Dataset items
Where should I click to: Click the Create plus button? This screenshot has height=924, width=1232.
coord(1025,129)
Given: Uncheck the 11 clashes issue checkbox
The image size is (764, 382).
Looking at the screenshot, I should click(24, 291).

* * *

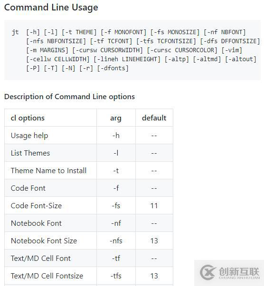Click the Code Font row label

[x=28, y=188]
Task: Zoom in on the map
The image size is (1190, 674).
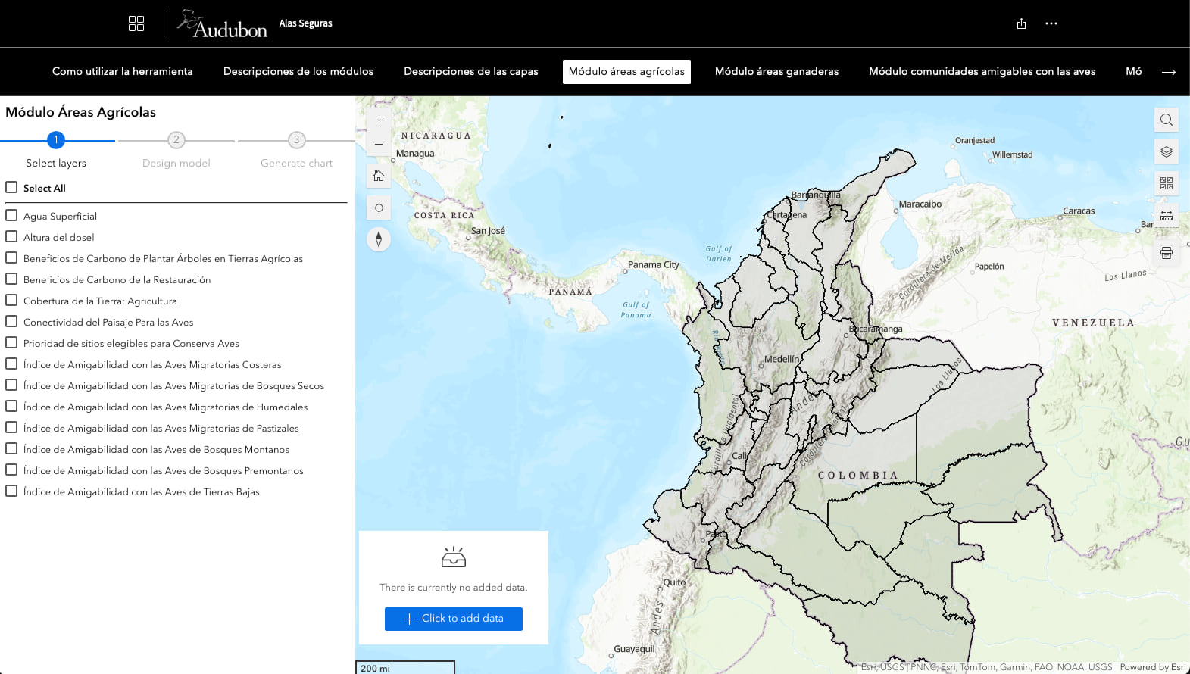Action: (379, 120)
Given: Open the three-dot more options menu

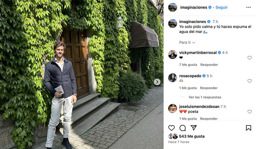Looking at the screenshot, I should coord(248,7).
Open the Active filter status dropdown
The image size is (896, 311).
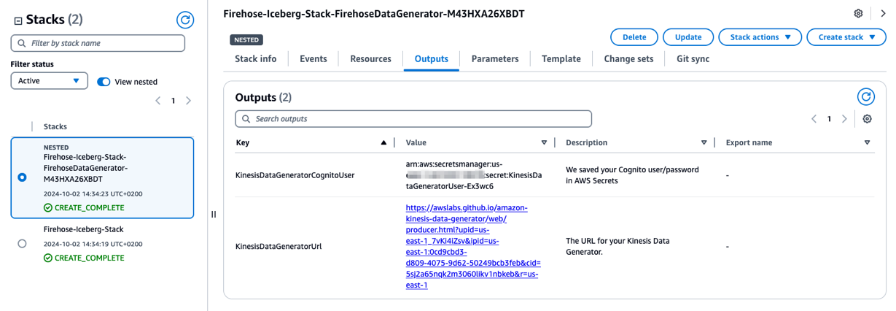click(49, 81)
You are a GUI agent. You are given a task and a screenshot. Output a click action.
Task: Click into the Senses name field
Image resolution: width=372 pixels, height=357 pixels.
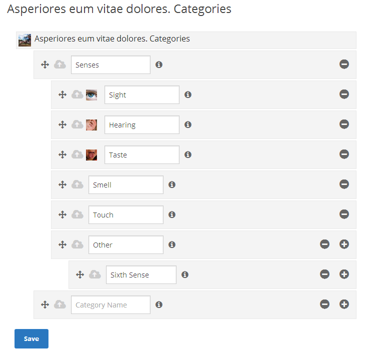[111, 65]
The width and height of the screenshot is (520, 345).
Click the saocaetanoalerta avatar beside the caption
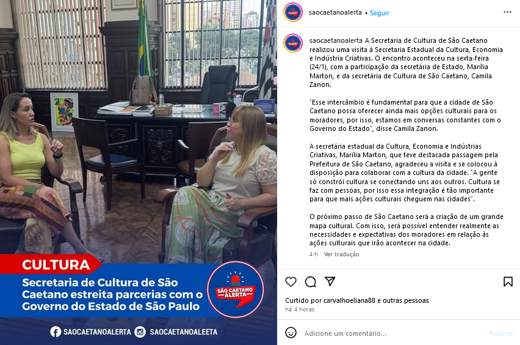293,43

--

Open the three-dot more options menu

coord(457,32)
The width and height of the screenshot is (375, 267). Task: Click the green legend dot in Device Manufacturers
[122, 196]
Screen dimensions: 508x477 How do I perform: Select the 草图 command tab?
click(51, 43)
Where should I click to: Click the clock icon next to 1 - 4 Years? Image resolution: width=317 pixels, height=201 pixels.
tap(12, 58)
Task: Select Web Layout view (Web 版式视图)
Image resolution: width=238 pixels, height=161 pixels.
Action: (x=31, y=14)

Requirement
Above are the records; please give again, exactly and in full, only the lines that run from the line with "The image size is (1190, 674)." through the line with "Task: Click into the Senses name field", with no pictures.

Solved exercise
The image size is (1190, 674).
Action: (379, 120)
Given: Open the three-dot more options menu

Looking at the screenshot, I should coord(248,7).
Open the Active filter status dropdown
The image size is (896, 311).
click(49, 81)
You are a GUI agent. You are given a task and a screenshot. Output a click action.
Task: Click into the Senses name field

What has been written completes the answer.